:: WRITTEN PROBLEM ::
Reproduce the records word for word, from the line containing "This screenshot has width=1558, height=784." through the line containing "Action: point(429,56)", including both of those lines.

Start DATASET

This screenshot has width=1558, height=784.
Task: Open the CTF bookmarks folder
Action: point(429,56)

End DATASET
Start DATASET

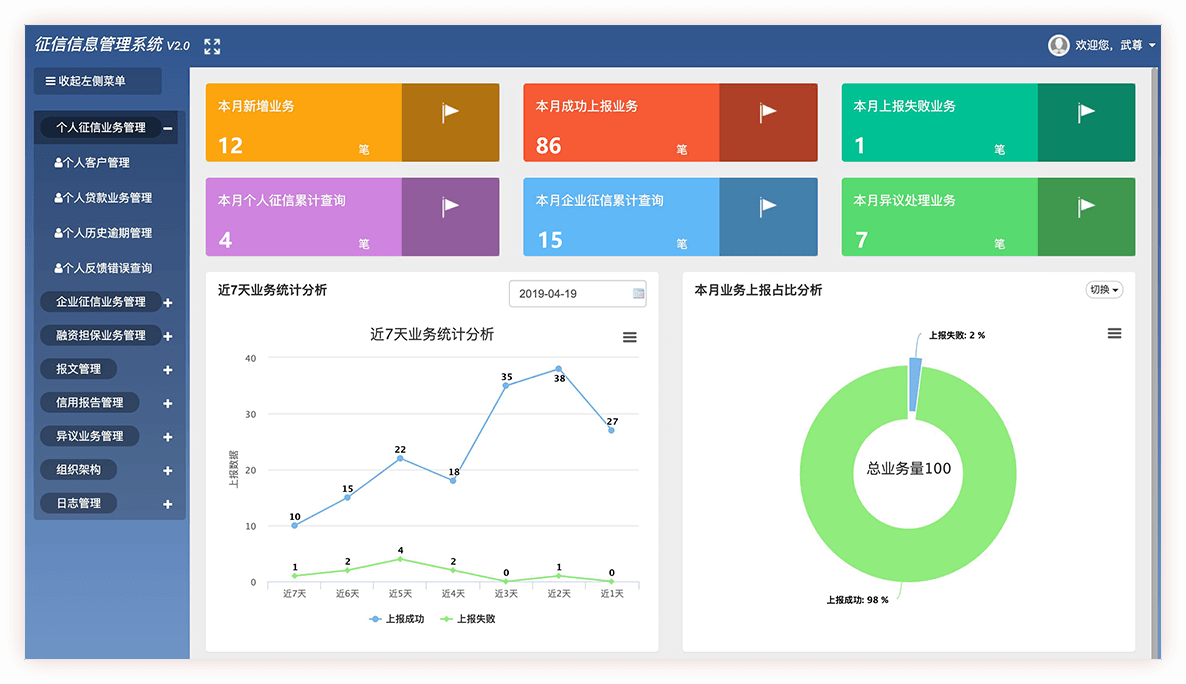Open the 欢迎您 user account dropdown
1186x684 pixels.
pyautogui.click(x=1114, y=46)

End DATASET
Start DATASET

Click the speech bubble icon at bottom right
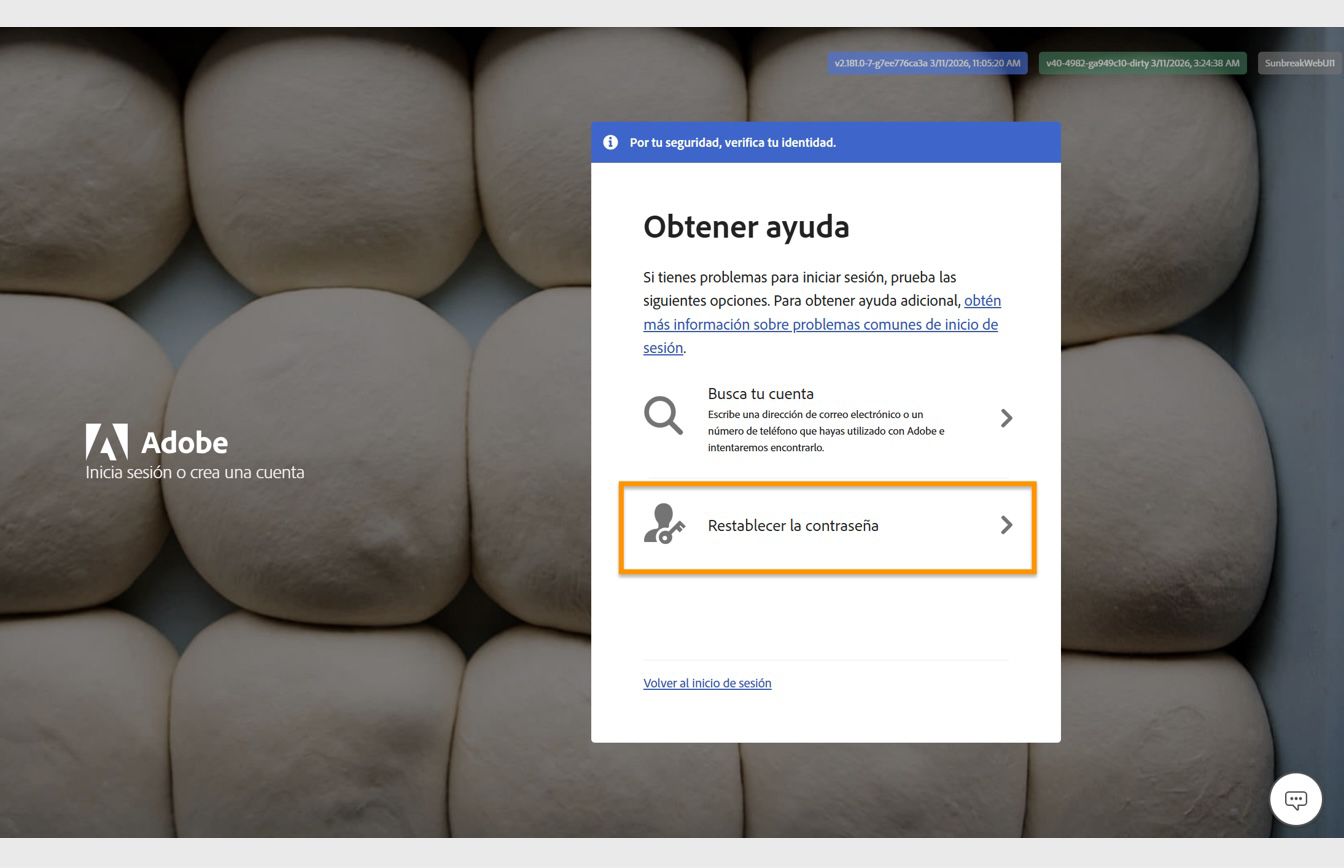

End DATASET

:: TASK RESPONSE ::
This screenshot has width=1558, height=784.
Task: Open the CTF bookmarks folder
Action: point(429,56)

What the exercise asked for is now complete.